It came down to a one-joke showdown. The Zombie CellSlam, ASCB’s juried stand-up, science slam, back from the Undead for the ASCB/IFCB 2014 meeting in Philadelphia, went to a tie-breaker challenge—“Say something funny about GFP.” The judges, including Nobel laureate Marty Chalfie and NIH Director of the National Institute for General Medical Sciences (NIGMS) Jon Lorsch, had already heard a mini-talk on the cell biology of vampires, a cytoskeletal send-up of a Beach Boys hit, a stark tale of post-postdoctoral life raising money on Kickstarter, and a microtubule ballad based on a Disney song. In the end, the showdown and the $1,000 top prize went to Will Hancock of Pennsylvania State University who triumphed by ad-libbing a stanza from a GFP love song.

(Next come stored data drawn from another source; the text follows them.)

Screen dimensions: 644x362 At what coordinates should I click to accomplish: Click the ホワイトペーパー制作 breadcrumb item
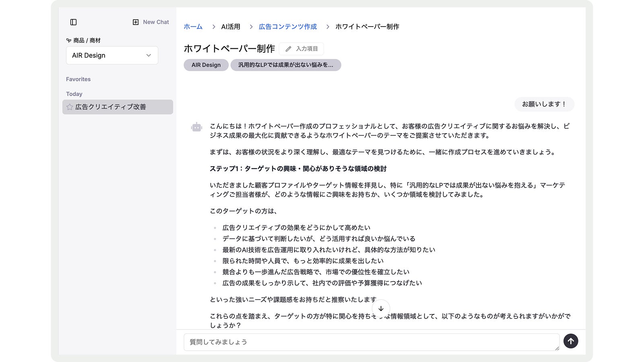click(x=367, y=27)
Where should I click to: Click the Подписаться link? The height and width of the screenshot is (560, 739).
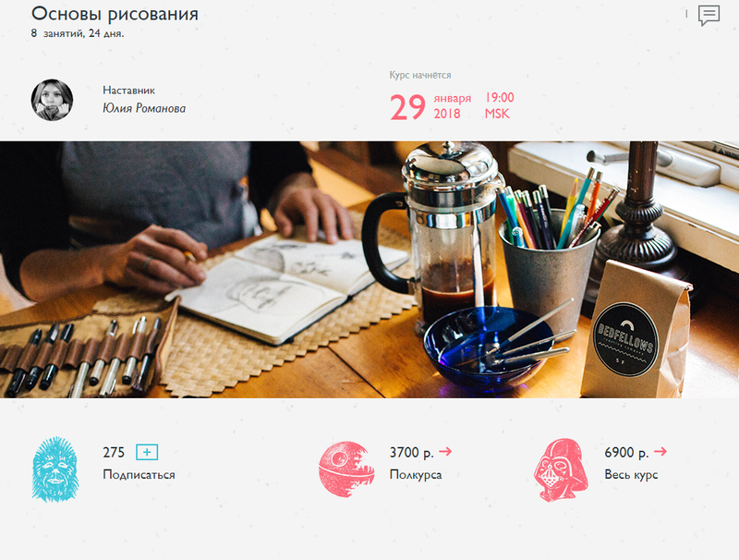point(139,474)
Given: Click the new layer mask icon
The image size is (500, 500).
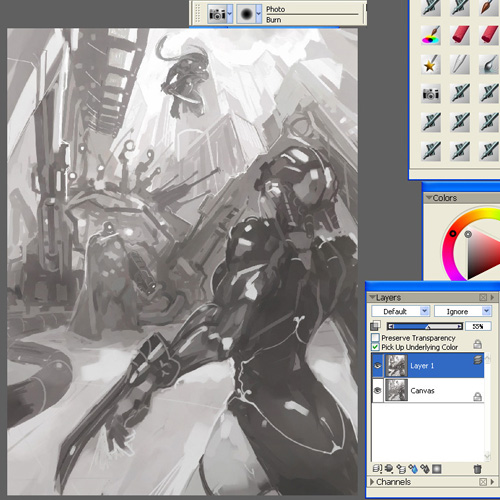Looking at the screenshot, I should (437, 469).
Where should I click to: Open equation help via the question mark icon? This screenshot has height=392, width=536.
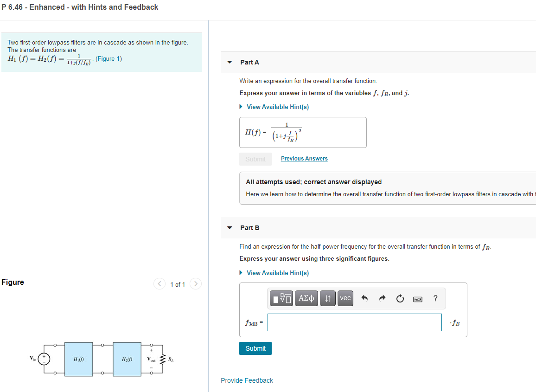pyautogui.click(x=435, y=299)
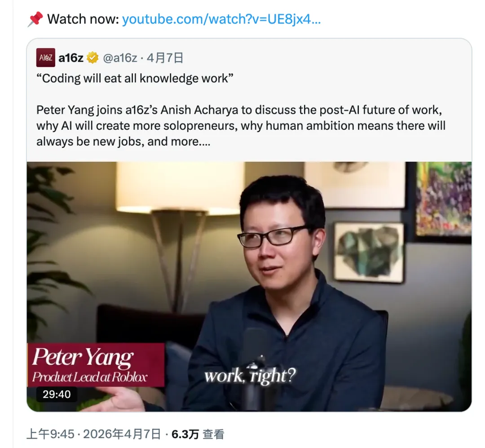485x448 pixels.
Task: Click the a16z profile avatar logo
Action: [x=46, y=58]
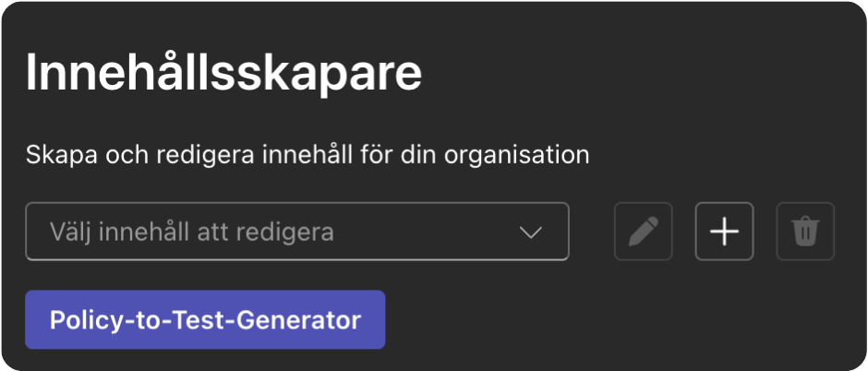Image resolution: width=868 pixels, height=371 pixels.
Task: Edit the selected content with the pencil
Action: [644, 232]
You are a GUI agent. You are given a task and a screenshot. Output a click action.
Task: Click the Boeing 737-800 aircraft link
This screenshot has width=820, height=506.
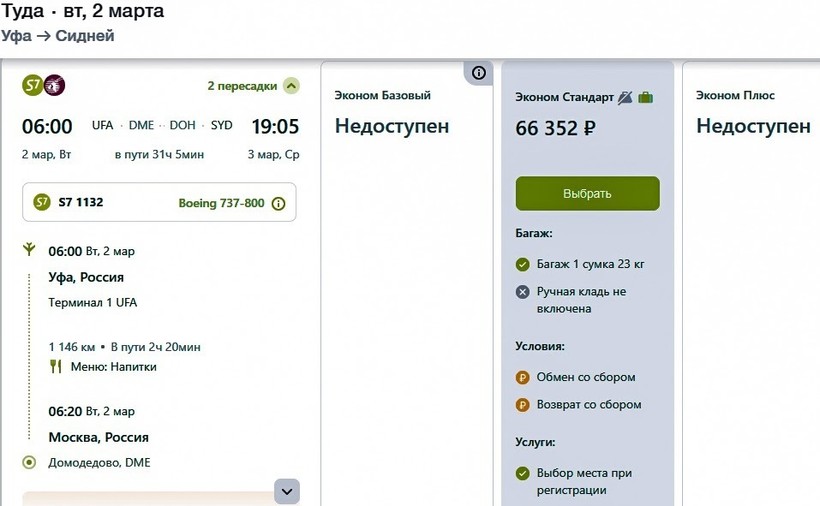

The judges, led by Public Information Committee (PIC) chair Simon Atkinson and joined by Science News correspondent Tina Saey, had deadlocked. They’d winnowed the five contestants down to the top three when Chalfie suggested the “funny” GFP tie-breaker, probably because he’d taken schtick all evening about his 2008 “GFP” Nobel from Zombie CellSlam emcee, Randy Hampton (a.k.a. Randolph Hampton, Professor of Cell and Developmental Biology, University of California, San Diego). Hampton had speculated on whether Chalfie wore his Nobel medal around the house. “I would,” Hampton declared, dropping into a Nobel-around-the-neck-walking-around-the-house slouch. Chalfie countered that the actual medal didn’t have a ribbon. This did not deter Hampton, who imagined Mrs. Chalfie getting fed up with their GFP-green painted apartment. Hampton also badgered NIGMS Director Lorsch into outlawing on the spot the phrase, “interrogation,” as in “interrogating proteins,” from all future R01 proposals as unsuitable language.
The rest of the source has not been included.